═══ Dataset records

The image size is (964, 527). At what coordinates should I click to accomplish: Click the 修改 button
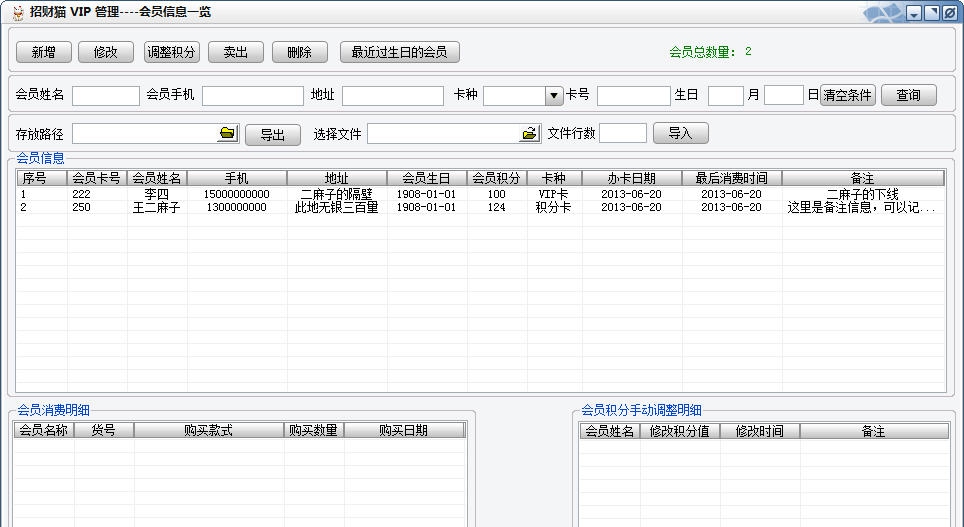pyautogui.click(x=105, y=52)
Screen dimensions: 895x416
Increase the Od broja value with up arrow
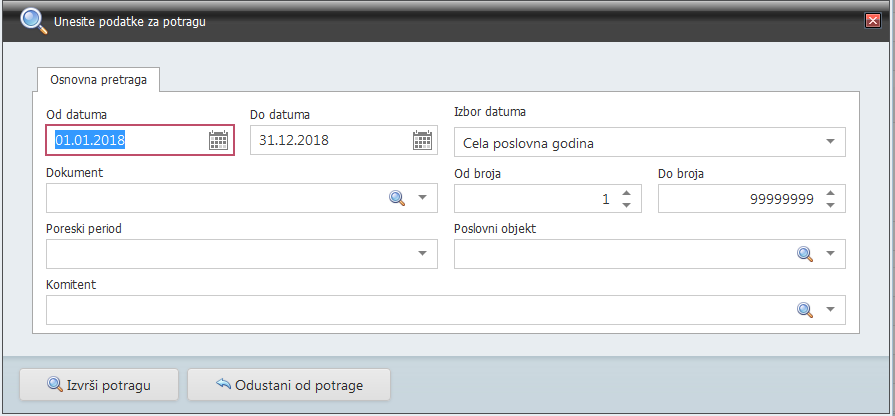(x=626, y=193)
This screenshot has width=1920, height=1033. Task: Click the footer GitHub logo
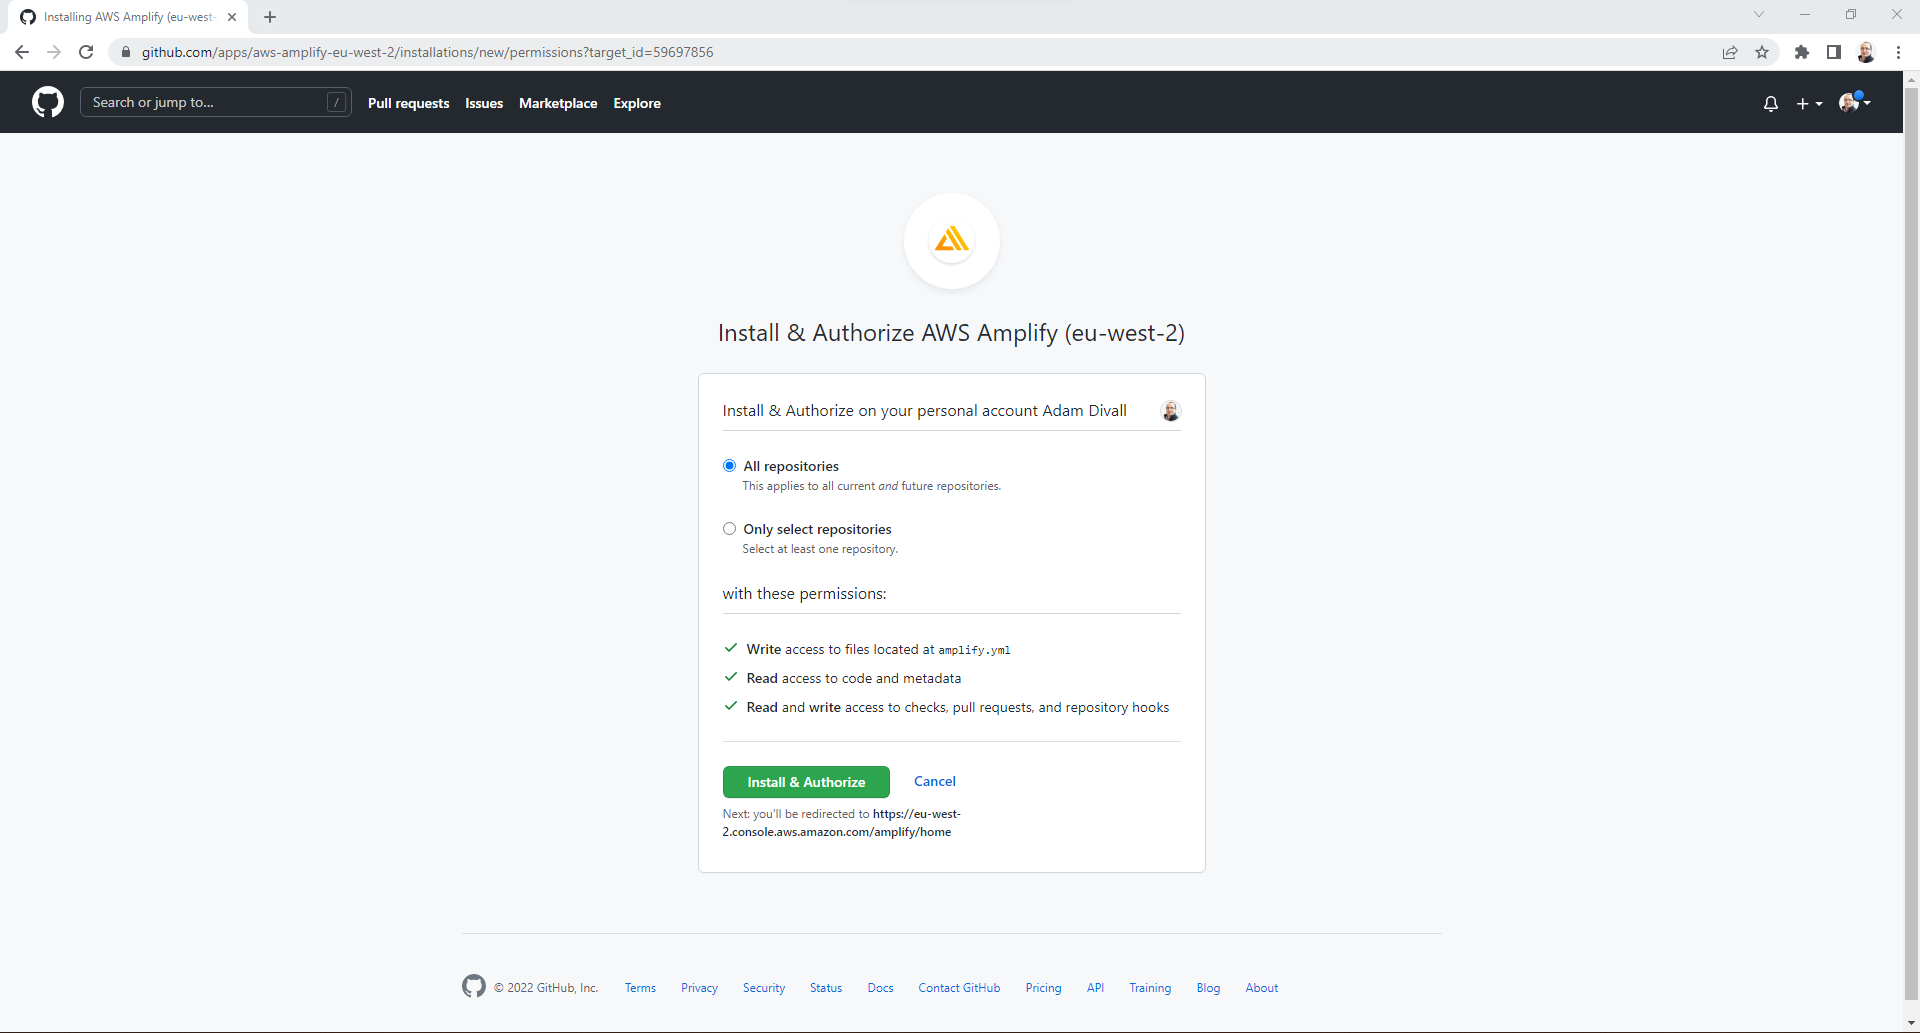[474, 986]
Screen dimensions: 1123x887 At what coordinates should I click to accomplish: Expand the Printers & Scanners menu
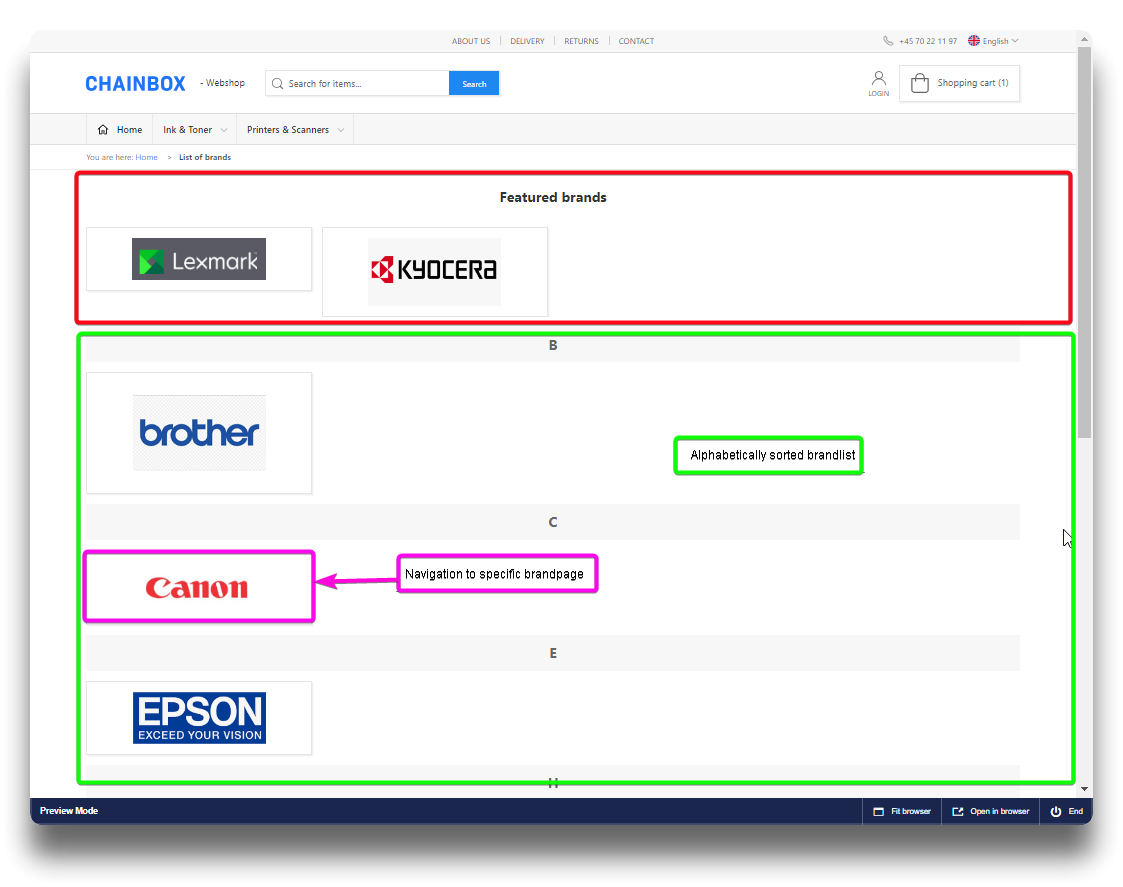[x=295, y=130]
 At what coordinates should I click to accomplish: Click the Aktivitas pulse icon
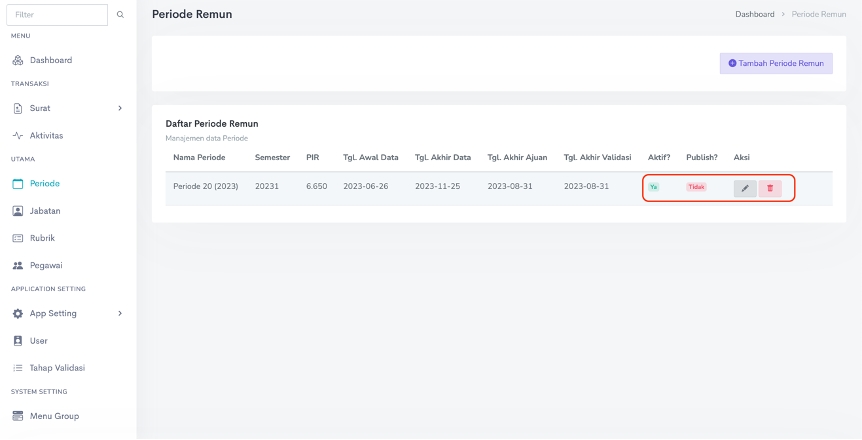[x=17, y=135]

══════

Problem description: Your task is to copy the entries in full and exactly, without any images.

Finished task:
The image size is (964, 527). At what coordinates should I click to accomplish: Click the 修改 button
pyautogui.click(x=105, y=52)
Screen dimensions: 895x416
Increase the Od broja value with up arrow
(x=626, y=193)
This screenshot has width=1920, height=1033. Task: Click the footer GitHub logo
[474, 986]
Screen dimensions: 1123x887 At what coordinates should I click to accomplish: Expand the Printers & Scanners menu
[x=295, y=130]
 At what coordinates should I click to accomplish: Click the Aktivitas pulse icon
[x=17, y=135]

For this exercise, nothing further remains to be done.